7. Multimedia: Audio and lights

Follow spotlights, projector, screens and a video player are usually essential. You’ll need at least two CD trays and two microphones. If yours is an outdoor affair, find out what kind of support you’ll be getting. Most venues are not equipped with a sound system for live performances outdoors. Do you need a dance floor and are the existing lights sufficient? Make sure your venue has the right entertainment license for what you want to do. Be prepare to outsource better support for a live band or a DJ.

8. Suites and Rooms: What’s included? Day-use rooms?

Most hotels will offer the bridal couple a bridal suite or villa. If possible, ask for two day-use rooms for your helpers. You don’t want all of them crowding into your room while you rest or do your makeup. If you are planning an extra change of attire during the reception, ask about a changing room on the same floor as your reception hall. Also ask about free full-day parking passes for your wedding party.

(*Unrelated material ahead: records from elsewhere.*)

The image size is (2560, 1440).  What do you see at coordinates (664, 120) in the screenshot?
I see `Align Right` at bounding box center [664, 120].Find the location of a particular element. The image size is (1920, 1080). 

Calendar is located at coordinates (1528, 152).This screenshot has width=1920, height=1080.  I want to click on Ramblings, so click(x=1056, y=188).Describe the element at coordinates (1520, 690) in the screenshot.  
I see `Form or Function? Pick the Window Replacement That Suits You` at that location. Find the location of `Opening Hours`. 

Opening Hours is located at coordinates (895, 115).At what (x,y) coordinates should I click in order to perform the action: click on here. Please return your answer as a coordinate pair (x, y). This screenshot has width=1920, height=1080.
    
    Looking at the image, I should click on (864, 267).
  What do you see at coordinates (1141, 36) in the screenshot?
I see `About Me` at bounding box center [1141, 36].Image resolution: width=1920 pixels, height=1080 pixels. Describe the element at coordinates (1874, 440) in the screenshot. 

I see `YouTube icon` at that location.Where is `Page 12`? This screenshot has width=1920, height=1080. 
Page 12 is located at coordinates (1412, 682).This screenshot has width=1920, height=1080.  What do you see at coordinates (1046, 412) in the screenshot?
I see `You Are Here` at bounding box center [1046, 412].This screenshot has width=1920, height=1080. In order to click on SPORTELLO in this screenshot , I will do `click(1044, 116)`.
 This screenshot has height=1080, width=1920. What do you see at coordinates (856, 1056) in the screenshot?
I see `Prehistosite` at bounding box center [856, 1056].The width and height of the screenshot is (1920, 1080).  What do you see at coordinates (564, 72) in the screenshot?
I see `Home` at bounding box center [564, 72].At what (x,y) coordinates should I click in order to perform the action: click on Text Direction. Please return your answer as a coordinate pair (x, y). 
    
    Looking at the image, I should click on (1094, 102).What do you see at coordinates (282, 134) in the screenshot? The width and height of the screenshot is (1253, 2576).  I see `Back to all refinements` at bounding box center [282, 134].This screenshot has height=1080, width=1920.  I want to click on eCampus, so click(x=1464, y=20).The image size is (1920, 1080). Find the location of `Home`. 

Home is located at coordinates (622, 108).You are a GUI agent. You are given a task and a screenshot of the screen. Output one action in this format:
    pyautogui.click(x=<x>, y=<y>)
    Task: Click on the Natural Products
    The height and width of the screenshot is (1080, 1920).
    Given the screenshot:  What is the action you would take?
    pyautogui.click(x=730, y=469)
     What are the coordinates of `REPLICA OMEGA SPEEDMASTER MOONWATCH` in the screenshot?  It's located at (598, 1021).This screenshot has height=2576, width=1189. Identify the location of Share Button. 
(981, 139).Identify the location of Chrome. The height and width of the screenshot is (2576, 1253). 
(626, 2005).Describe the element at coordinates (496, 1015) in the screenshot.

9. Facilities: Consider your guests’ experience

If you’re having multiple ceremonies in a day, think about where your guests will spend their time in between events. Is there a lounge? Are there enough sofas in the cocktail area? Is there a place for an after-party? Is there handicap facilities? Are there enough parking available? Do guests have to pay for parking and is there a flat fee? Also check to see if there are allocated VIP parking spots for the bridal car and your parents.

10. Settling the bill: Deposit and payment terms

Ideally, pay just the minimum deposit, and see if you can pay the balance on the day itself, especially if you are getting cash as gifts. It’s a much safer option. make sure you factor all cost including tax before signing the contract. Also ask about payment schedules and if it is flexible.

11. Confirmation: Read the fine print

Finally, ask when is the latest date to confirm your booking. Most venues give priority to the first person to block the date unless they fail to pay the deposit on time. Once you block the date, they are also obliged to let you know if someone else enquires about the same day. If you’re sure about a venue, you can book immediately, have them add your requests to the contract and ask them to email you a copy. If it’s a very big organisation, bear in mind that the person you talk to initially may not be the person you see on your wedding day, so make sure everything you have agreed on is in black and white. The preparation of the contract will give you some time before you have to pay the deposit, so look at your budget again to make sure you’re still on track. Just to be on the safe side, ask about cancellation policies as well.

Don’t make rash decisions, as mistakes could cost you. Read the contract carefully before you sign it. Many contracts have hidden clauses that will cost you more money down the line. Finally, stay on good terms with whomever you deal with, as you’ll need their continued assistance and cooperation.